In 1850, the Catholic bishop of Aberdeen James Kyle, eager to build a church to accommodate the growing Catholic congregation in Buckie, asked Sir William Gordon, the Baronet of Letterfourie and a prominent local Catholic, to donate land within the town on which to build a new church. An agreement was reached whereby Gordon would provide a plot of land sufficient for the church, a house for the priest and a school, and Gordon and his brother would be interred within the church upon their deaths.

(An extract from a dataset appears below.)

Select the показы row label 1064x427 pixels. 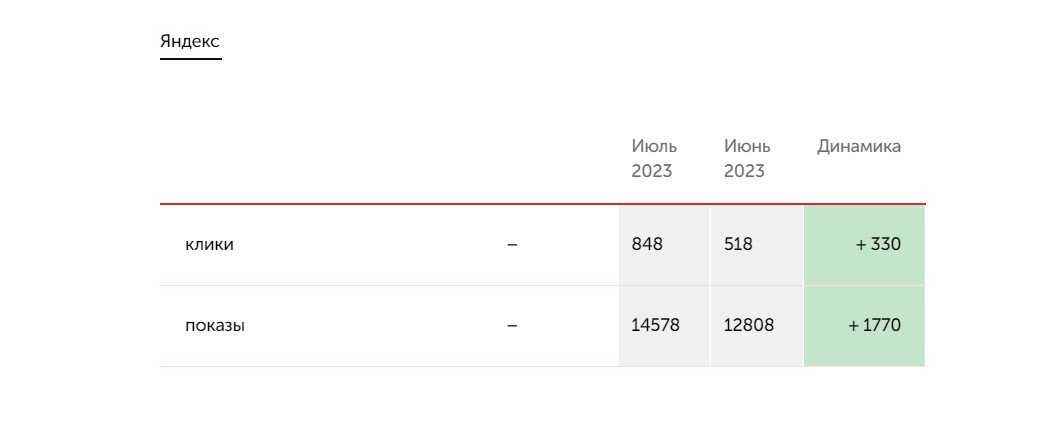(215, 325)
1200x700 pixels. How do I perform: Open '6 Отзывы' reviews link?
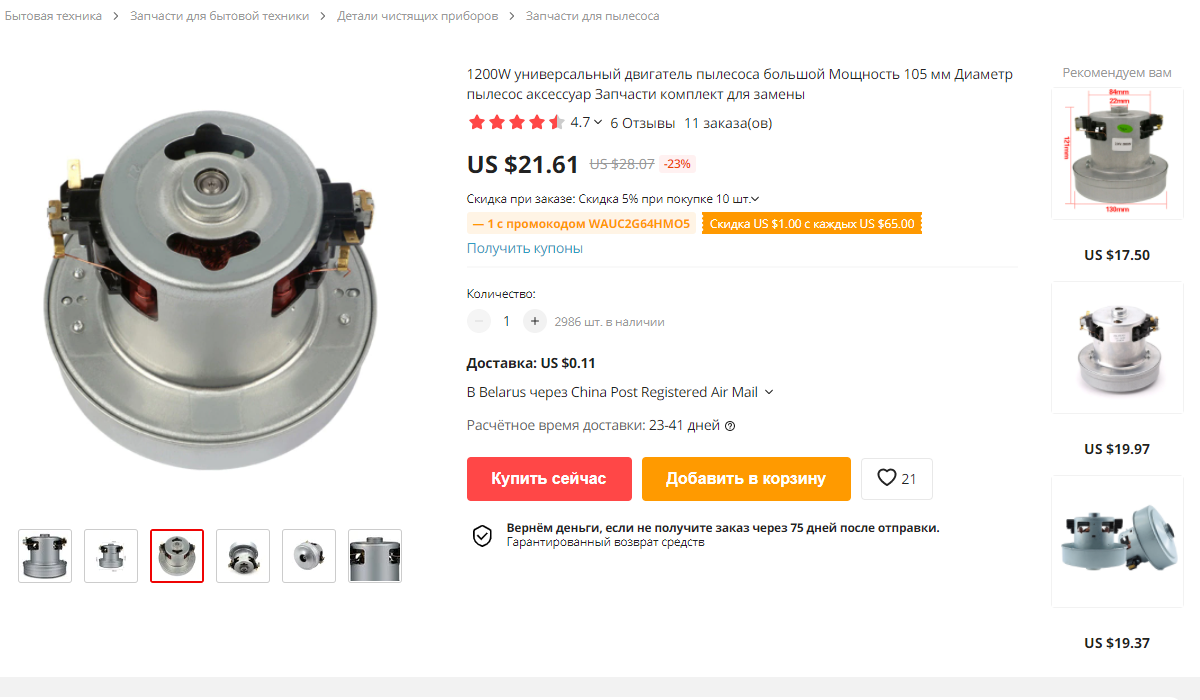pyautogui.click(x=642, y=123)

With the land secured, construction of the building started in 1851, according to designs drawn up by Kyle himself, with assistance from A & W Reid, an architectural firm from Elgin. The imposing west front of the building was based on the derelict Elgin Cathedral, and was intended to symbolise the respectability attained by Catholics following their recent emancipation in Scotland. The building was completed in 1857, heralded by the following announcement carried in the local Banffshire Journal:

"Opening of New Catholic Cathedral". The new Catholic Cathedral at Buckie was opened by the Rt Rev Bishop Kyle assisted by Rev Wm Clapperton who was the first missionary therein.

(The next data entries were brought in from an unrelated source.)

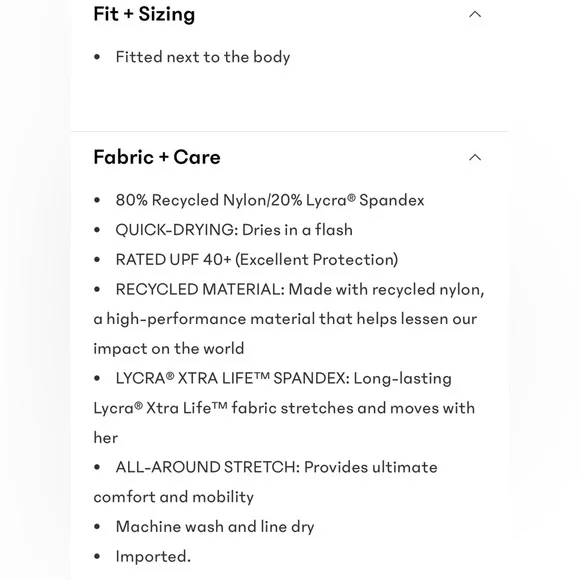Click the Fit + Sizing heading

point(144,14)
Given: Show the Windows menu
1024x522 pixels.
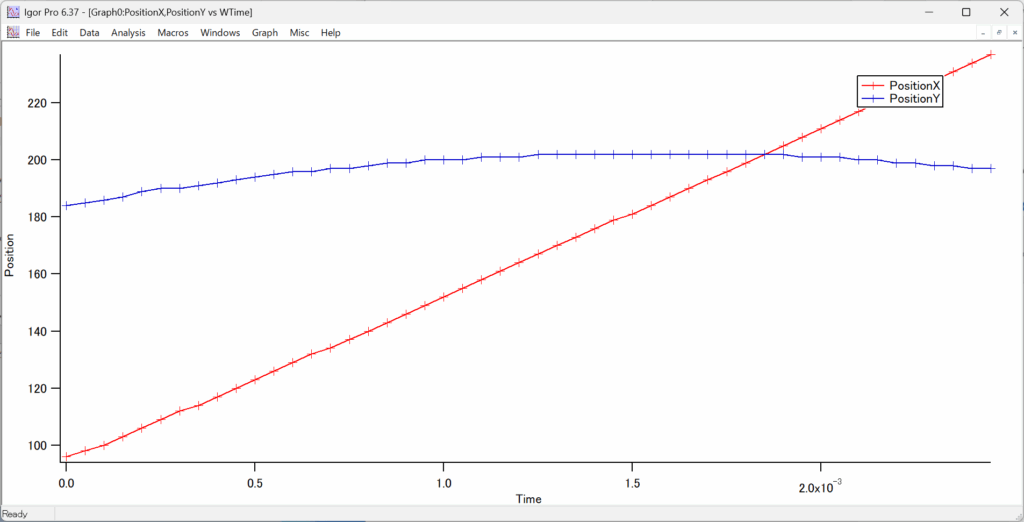Looking at the screenshot, I should (x=220, y=32).
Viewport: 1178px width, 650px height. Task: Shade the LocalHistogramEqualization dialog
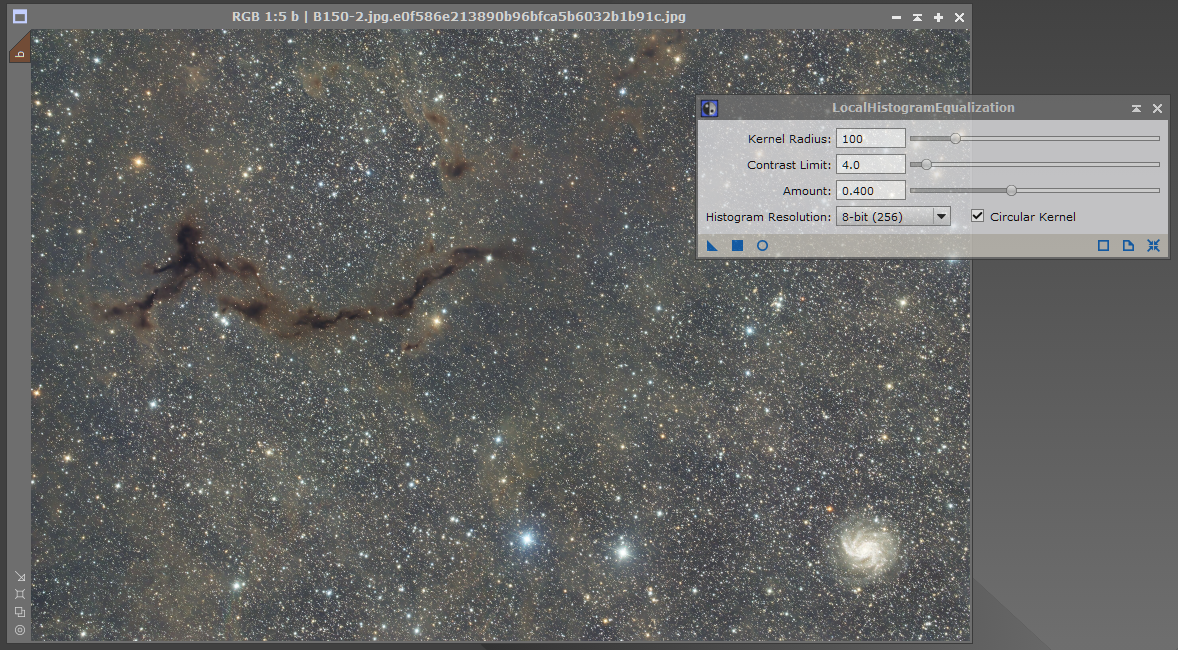[1136, 108]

From 1906 to 1907, the building was extended by the Belgian architect Charles Ménart, with the addition of a chancel to the east end of the church, which preserved and reused the rose window from the original east gable. Ménart also added a small porch to the north west of the church, the baptistry to the south west, and the Italian marble high altar and surrounding murals, which were his own design. The ornate marble war memorial at the west end of the church, installed in 1922, was designed by Cameron McDonald and carved by Nicol Bros of Buckie.

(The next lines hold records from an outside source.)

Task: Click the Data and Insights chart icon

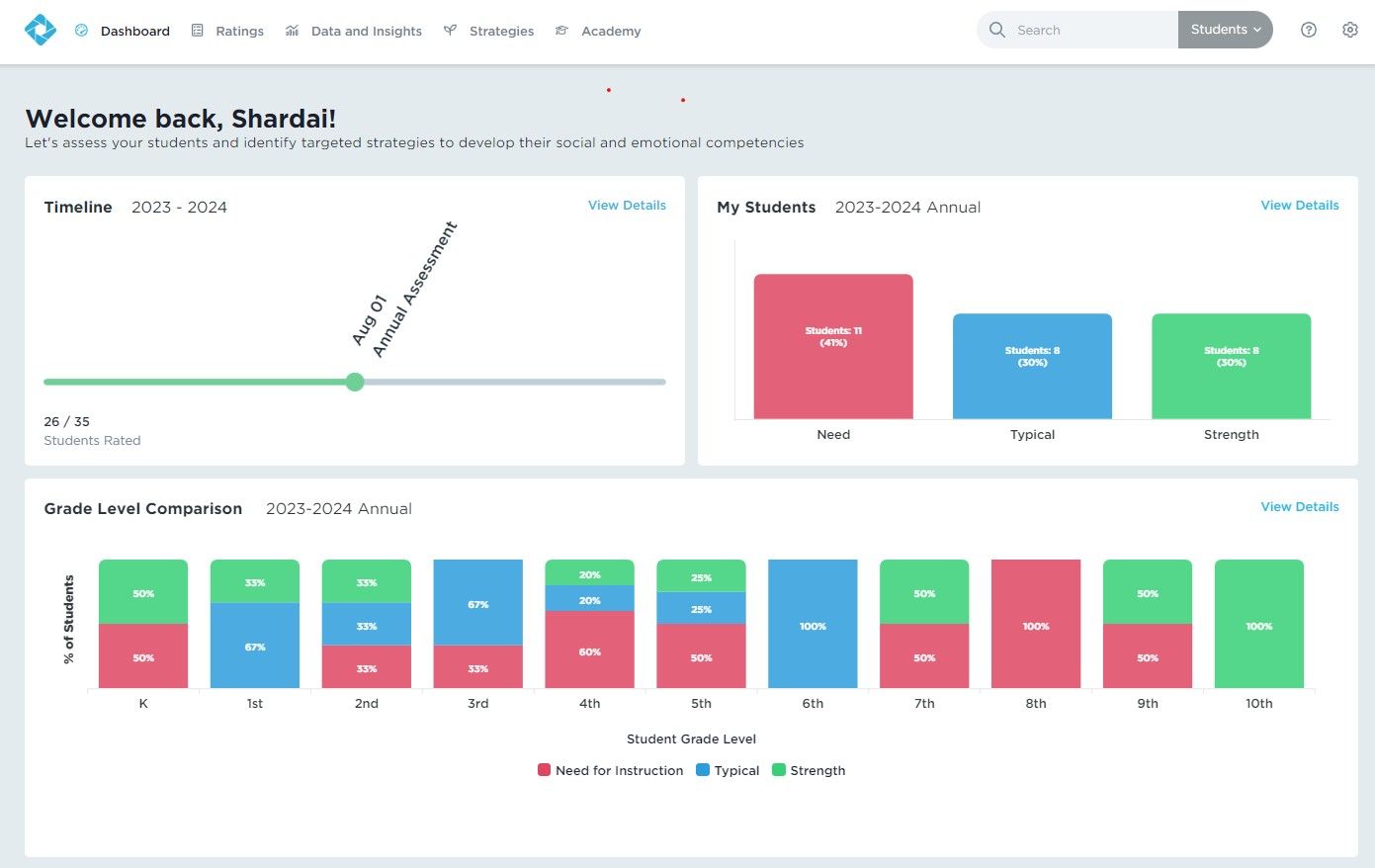Action: click(x=293, y=31)
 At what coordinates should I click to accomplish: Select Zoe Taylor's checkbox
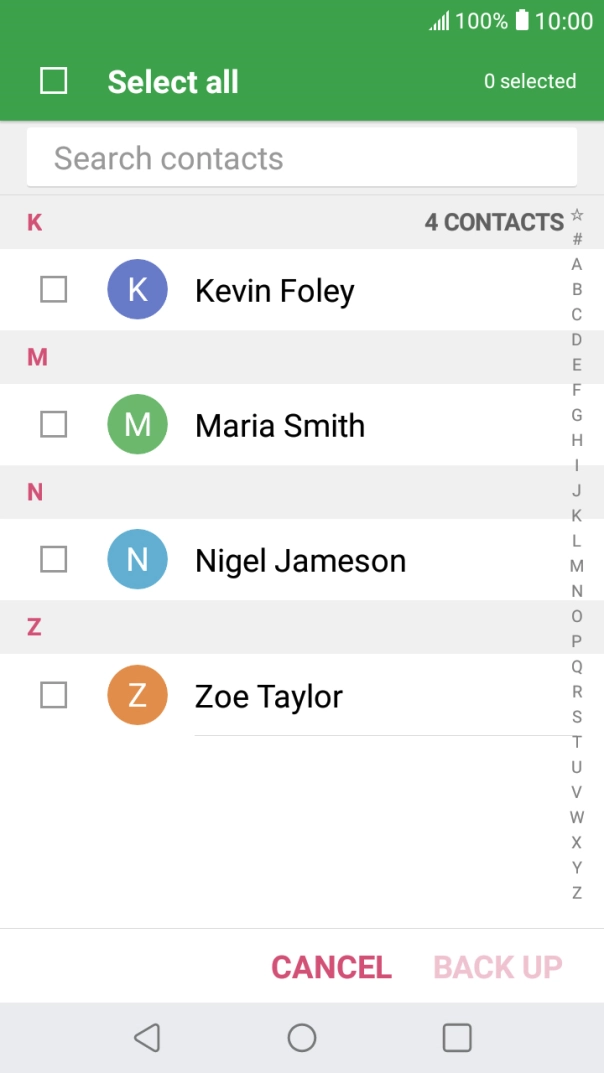54,695

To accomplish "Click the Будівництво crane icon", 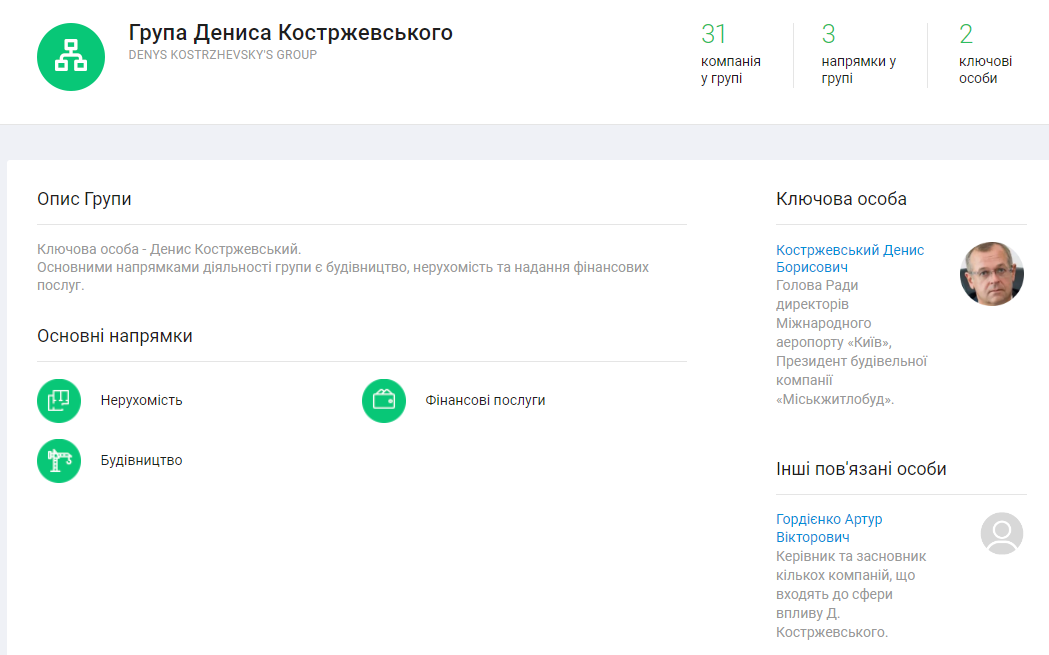I will (x=59, y=461).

In 1972, the church was designated a Category A listed building. The church's organ was installed in 2000–2001. Made by Bryceson Bros in 1875 for Fort Augustus Abbey, it was rebuilt in St Peter's by Rushwood and Dreaper following the closure of the abbey.

==Current usage==
The church remains in use as a Catholic church, operated as part of the Parishes of Buckie, Fochabers, Tynet and Presholme, under the governance of the Roman Catholic Diocese of Aberdeen.